(Stored data)

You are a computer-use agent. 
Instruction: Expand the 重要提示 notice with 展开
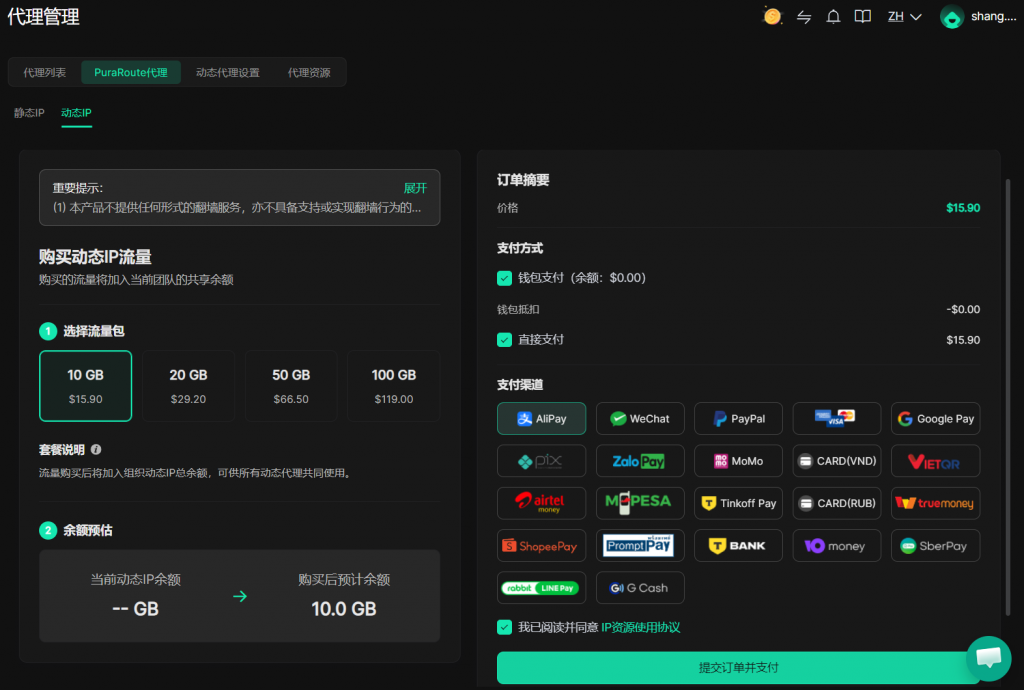[x=415, y=188]
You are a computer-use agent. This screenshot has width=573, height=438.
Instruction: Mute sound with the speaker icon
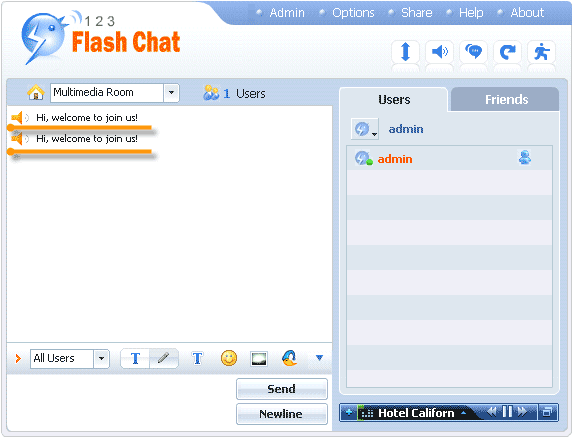click(x=440, y=52)
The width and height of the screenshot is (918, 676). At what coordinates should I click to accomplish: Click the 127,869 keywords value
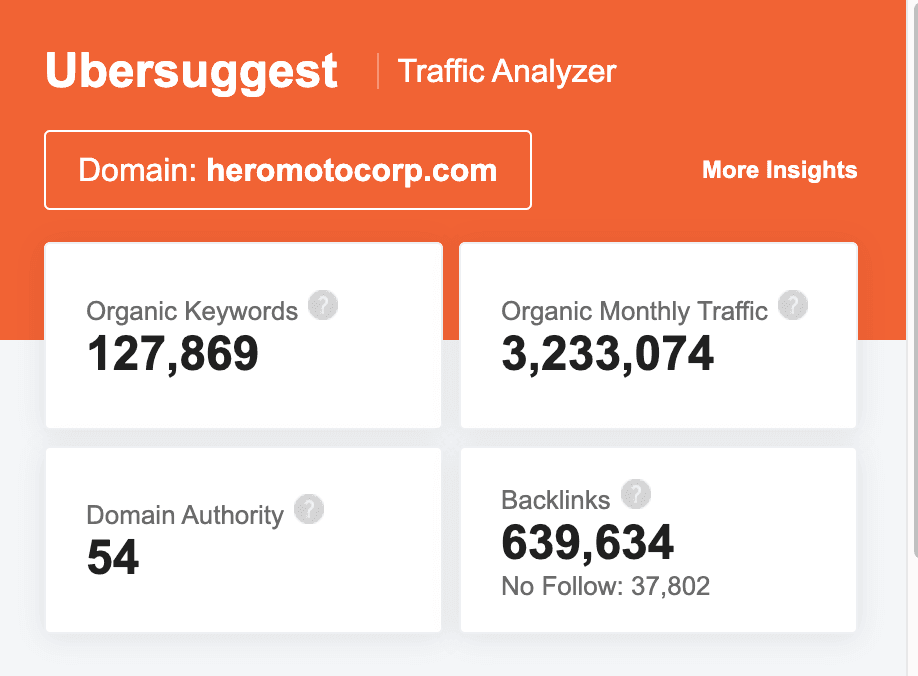172,353
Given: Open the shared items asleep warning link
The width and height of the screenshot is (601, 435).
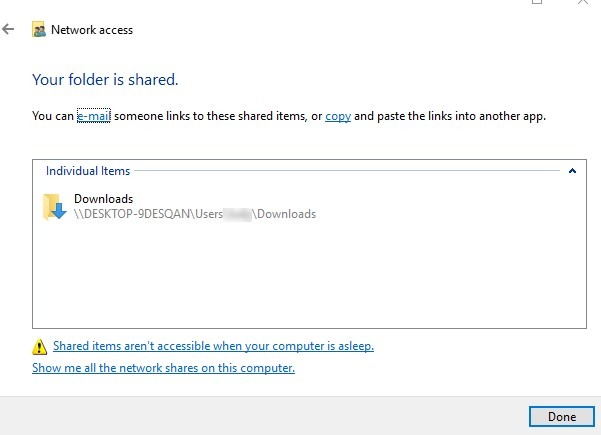Looking at the screenshot, I should pos(213,346).
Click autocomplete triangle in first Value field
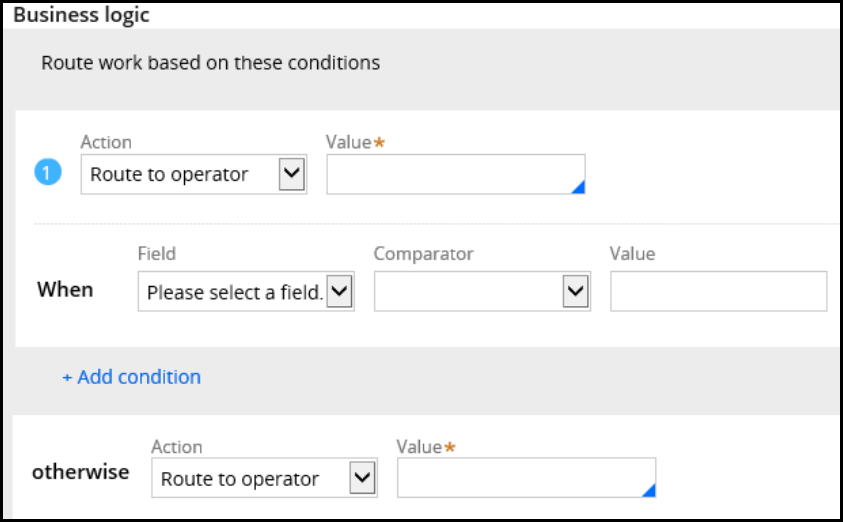Screen dimensions: 843x522 tap(578, 187)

## [EXERCISE]
Give again, word for word, each line from the one holding "Click autocomplete triangle" through the end of the entries, and leave out any picture.

## [SOLUTION TO THIS EXERCISE]
Click autocomplete triangle in first Value field
Screen dimensions: 843x522 tap(578, 187)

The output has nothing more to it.